### Task details
Copy every line below precisely, leaving nothing out.

· · · · · · ·

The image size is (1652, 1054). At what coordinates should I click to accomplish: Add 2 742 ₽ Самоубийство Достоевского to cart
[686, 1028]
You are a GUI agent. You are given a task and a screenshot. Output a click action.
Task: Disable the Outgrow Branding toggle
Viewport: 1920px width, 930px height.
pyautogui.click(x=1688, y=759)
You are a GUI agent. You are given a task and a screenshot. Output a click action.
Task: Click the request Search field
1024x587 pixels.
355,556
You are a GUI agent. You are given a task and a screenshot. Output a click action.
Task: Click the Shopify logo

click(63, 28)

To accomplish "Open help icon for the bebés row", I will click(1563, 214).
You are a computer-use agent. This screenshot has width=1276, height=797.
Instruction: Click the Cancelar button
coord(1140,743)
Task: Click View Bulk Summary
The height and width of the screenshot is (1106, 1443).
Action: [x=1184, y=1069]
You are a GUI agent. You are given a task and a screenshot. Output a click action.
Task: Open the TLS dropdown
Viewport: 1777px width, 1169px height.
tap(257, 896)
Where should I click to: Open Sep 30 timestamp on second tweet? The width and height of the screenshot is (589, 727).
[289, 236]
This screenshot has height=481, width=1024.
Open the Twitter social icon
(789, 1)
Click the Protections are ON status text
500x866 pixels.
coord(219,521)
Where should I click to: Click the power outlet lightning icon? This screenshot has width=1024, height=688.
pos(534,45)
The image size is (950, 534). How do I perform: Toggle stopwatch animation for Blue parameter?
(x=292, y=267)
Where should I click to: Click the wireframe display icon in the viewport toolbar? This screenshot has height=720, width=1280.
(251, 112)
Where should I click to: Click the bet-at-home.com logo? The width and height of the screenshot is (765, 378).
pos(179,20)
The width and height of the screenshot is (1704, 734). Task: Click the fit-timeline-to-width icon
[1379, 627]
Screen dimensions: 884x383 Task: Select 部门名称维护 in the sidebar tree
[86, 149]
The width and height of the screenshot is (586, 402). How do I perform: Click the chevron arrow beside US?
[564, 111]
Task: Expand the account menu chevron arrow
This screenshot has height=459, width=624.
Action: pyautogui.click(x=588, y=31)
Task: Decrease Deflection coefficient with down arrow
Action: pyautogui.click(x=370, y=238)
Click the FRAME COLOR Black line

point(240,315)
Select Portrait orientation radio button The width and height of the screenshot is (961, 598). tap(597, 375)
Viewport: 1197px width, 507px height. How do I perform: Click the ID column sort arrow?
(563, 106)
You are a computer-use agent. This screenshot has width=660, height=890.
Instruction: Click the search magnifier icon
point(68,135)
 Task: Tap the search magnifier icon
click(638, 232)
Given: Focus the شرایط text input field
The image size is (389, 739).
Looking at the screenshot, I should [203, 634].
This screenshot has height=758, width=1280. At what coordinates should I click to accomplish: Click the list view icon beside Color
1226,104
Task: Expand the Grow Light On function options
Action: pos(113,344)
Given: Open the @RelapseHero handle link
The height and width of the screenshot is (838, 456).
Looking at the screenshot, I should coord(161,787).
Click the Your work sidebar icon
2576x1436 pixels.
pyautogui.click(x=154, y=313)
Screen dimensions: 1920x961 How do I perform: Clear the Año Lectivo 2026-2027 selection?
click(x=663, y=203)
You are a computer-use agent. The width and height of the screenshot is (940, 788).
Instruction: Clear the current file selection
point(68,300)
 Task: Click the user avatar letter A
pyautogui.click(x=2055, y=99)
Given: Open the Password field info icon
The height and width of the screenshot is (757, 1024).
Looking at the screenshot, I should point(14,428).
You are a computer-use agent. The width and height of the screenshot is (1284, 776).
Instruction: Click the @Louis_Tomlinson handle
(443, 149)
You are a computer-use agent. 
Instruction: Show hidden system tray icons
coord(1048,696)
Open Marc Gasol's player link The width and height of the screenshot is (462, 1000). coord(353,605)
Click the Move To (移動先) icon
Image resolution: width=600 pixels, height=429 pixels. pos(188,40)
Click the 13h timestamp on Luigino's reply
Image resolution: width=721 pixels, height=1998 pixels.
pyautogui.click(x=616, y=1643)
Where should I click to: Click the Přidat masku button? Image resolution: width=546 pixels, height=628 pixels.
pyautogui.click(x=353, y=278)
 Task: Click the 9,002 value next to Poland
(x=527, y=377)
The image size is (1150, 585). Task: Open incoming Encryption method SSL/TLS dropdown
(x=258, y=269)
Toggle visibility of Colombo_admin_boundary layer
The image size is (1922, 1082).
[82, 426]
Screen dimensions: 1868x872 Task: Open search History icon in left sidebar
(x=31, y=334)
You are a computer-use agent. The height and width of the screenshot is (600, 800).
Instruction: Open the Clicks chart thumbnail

· · · · · · ·

### Solution for this task
The image size is (1652, 1054). At what coordinates should I click to accomplish: Add 2 742 ₽ Самоубийство Достоевского to cart
[686, 1028]
You are a GUI agent. You are given a task and a screenshot. Output a click action.
Task: Disable the Outgrow Branding toggle
Viewport: 1920px width, 930px height.
pyautogui.click(x=1688, y=759)
You are a GUI agent. You are given a task and a screenshot. Output a click action.
Task: Click the request Search field
1024x587 pixels.
355,556
You are a GUI agent. You are given a task and a screenshot. Output a click action.
Task: Click the Shopify logo

click(63, 28)

To accomplish "Open help icon for the bebés row", I will click(1563, 214).
You are a computer-use agent. This screenshot has width=1276, height=797.
Instruction: Click the Cancelar button
coord(1140,743)
Task: Click View Bulk Summary
The height and width of the screenshot is (1106, 1443).
Action: [x=1184, y=1069]
You are a GUI agent. You are given a task and a screenshot. Output a click action.
Task: Open the TLS dropdown
Viewport: 1777px width, 1169px height.
tap(257, 896)
Where should I click to: Open Sep 30 timestamp on second tweet? The width and height of the screenshot is (589, 727).
[289, 236]
This screenshot has height=481, width=1024.
Open the Twitter social icon
(789, 1)
Click the Protections are ON status text
500x866 pixels.
coord(219,521)
Where should I click to: Click the power outlet lightning icon? This screenshot has width=1024, height=688.
pos(534,45)
The image size is (950, 534). How do I perform: Toggle stopwatch animation for Blue parameter?
(x=292, y=267)
Where should I click to: Click the wireframe display icon in the viewport toolbar? This screenshot has height=720, width=1280.
(251, 112)
Where should I click to: Click the bet-at-home.com logo? The width and height of the screenshot is (765, 378).
pos(179,20)
The width and height of the screenshot is (1704, 734). Task: Click the fit-timeline-to-width icon
[1379, 627]
Screen dimensions: 884x383 Task: Select 部门名称维护 in the sidebar tree
[86, 149]
The width and height of the screenshot is (586, 402). How do I perform: Click the chevron arrow beside US?
[564, 111]
Task: Expand the account menu chevron arrow
This screenshot has height=459, width=624.
Action: pyautogui.click(x=588, y=31)
Task: Decrease Deflection coefficient with down arrow
Action: pyautogui.click(x=370, y=238)
Click the FRAME COLOR Black line

point(240,315)
Select Portrait orientation radio button The width and height of the screenshot is (961, 598). tap(597, 375)
Viewport: 1197px width, 507px height. How do I perform: Click the ID column sort arrow?
(563, 106)
You are a computer-use agent. This screenshot has width=660, height=890.
Instruction: Click the search magnifier icon
point(68,135)
 Task: Tap the search magnifier icon
click(638, 232)
Given: Focus the شرایط text input field
The image size is (389, 739).
Looking at the screenshot, I should [203, 634].
This screenshot has height=758, width=1280. At what coordinates should I click to accomplish: Click the list view icon beside Color
1226,104
Task: Expand the Grow Light On function options
Action: pos(113,344)
Given: Open the @RelapseHero handle link
The height and width of the screenshot is (838, 456).
Looking at the screenshot, I should coord(161,787).
Click the Your work sidebar icon
2576x1436 pixels.
pyautogui.click(x=154, y=313)
Screen dimensions: 1920x961 How do I perform: Clear the Año Lectivo 2026-2027 selection?
click(x=663, y=203)
You are a computer-use agent. The width and height of the screenshot is (940, 788).
Instruction: Clear the current file selection
point(68,300)
 Task: Click the user avatar letter A
pyautogui.click(x=2055, y=99)
Given: Open the Password field info icon
The height and width of the screenshot is (757, 1024).
Looking at the screenshot, I should point(14,428).
You are a computer-use agent. The width and height of the screenshot is (1284, 776).
Instruction: Click the @Louis_Tomlinson handle
(443, 149)
You are a computer-use agent. 
Instruction: Show hidden system tray icons
coord(1048,696)
Open Marc Gasol's player link The width and height of the screenshot is (462, 1000). coord(353,605)
Click the Move To (移動先) icon
Image resolution: width=600 pixels, height=429 pixels. pos(188,40)
Click the 13h timestamp on Luigino's reply
Image resolution: width=721 pixels, height=1998 pixels.
pyautogui.click(x=616, y=1643)
Where should I click to: Click the Přidat masku button? Image resolution: width=546 pixels, height=628 pixels.
pyautogui.click(x=353, y=278)
 Task: Click the 9,002 value next to Poland
(x=527, y=377)
The image size is (1150, 585). Task: Open incoming Encryption method SSL/TLS dropdown
(x=258, y=269)
Toggle visibility of Colombo_admin_boundary layer
The image size is (1922, 1082).
[82, 426]
Screen dimensions: 1868x872 Task: Open search History icon in left sidebar
(x=31, y=334)
You are a computer-use agent. The height and width of the screenshot is (600, 800).
Instruction: Open the Clicks chart thumbnail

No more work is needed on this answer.